[Information]:
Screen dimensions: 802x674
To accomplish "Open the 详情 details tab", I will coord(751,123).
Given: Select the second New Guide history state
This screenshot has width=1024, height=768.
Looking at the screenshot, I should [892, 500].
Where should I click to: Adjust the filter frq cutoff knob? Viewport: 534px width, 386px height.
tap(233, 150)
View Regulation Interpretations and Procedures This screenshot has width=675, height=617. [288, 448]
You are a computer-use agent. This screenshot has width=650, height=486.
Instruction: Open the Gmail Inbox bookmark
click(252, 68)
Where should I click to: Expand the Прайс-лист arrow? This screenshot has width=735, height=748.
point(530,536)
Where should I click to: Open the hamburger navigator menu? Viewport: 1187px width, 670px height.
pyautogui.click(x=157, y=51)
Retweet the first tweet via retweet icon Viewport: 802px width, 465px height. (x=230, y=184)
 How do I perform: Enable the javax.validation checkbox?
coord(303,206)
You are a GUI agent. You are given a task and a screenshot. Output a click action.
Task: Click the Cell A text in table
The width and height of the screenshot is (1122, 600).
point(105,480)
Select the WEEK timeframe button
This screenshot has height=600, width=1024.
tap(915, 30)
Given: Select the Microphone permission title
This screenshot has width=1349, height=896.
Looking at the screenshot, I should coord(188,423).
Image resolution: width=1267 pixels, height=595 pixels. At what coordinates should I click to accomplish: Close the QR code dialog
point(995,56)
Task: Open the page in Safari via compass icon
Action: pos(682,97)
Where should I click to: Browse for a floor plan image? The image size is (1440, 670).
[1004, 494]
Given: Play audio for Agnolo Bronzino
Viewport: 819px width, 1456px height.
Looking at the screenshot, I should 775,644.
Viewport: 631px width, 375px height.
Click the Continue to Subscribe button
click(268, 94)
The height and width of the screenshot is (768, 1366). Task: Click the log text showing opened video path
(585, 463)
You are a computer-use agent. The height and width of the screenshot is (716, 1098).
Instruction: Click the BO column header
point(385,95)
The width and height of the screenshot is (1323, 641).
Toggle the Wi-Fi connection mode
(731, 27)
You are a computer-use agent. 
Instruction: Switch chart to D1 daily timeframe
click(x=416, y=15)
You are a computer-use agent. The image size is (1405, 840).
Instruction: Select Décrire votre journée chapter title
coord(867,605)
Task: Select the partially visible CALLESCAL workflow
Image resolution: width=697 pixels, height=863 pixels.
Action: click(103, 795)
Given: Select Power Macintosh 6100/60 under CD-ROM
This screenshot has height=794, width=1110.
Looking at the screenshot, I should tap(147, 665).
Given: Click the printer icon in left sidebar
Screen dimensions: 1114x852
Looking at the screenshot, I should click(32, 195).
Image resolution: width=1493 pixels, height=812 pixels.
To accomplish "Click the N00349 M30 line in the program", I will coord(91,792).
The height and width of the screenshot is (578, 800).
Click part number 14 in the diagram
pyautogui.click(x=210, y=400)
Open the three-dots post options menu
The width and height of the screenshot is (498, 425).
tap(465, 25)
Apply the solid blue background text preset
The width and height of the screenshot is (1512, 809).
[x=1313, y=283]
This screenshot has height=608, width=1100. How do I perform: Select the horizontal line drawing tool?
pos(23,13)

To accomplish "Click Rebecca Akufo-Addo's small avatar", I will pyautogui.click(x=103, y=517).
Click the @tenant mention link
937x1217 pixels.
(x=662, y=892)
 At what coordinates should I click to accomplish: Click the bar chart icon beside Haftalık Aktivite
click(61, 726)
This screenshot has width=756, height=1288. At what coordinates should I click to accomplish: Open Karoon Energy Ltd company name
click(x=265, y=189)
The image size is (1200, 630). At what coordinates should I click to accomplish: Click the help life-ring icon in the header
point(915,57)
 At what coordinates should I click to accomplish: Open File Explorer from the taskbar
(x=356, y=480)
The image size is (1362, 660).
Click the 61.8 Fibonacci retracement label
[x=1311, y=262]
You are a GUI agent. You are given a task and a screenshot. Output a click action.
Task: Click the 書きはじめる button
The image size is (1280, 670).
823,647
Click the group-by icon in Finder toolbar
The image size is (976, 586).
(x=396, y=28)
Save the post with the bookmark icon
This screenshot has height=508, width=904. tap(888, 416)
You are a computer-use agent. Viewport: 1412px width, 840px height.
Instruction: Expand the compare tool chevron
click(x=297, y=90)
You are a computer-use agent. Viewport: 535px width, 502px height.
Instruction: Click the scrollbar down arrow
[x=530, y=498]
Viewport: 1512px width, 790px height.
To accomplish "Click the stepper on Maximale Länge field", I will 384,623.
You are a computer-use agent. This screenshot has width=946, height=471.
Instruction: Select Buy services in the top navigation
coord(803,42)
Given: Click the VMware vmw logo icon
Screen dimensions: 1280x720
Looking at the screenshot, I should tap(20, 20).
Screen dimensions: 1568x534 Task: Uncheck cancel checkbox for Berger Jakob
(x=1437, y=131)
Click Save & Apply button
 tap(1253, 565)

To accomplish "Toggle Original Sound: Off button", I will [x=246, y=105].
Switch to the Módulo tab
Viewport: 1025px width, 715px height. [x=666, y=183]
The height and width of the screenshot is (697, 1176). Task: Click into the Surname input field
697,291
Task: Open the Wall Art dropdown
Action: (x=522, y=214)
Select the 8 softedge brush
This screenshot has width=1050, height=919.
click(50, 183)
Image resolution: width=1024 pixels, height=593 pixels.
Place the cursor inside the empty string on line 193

[Exercise description]:
Would you copy out exactly the lines above that start at the one containing "Given: Select the second" and end at the one containing "View Regulation Interpretations", inclusive?

[Answer area]:
Given: Select the second New Guide history state
This screenshot has width=1024, height=768.
Looking at the screenshot, I should [892, 500].
Where should I click to: Adjust the filter frq cutoff knob? Viewport: 534px width, 386px height.
tap(233, 150)
View Regulation Interpretations and Procedures This screenshot has width=675, height=617. [288, 448]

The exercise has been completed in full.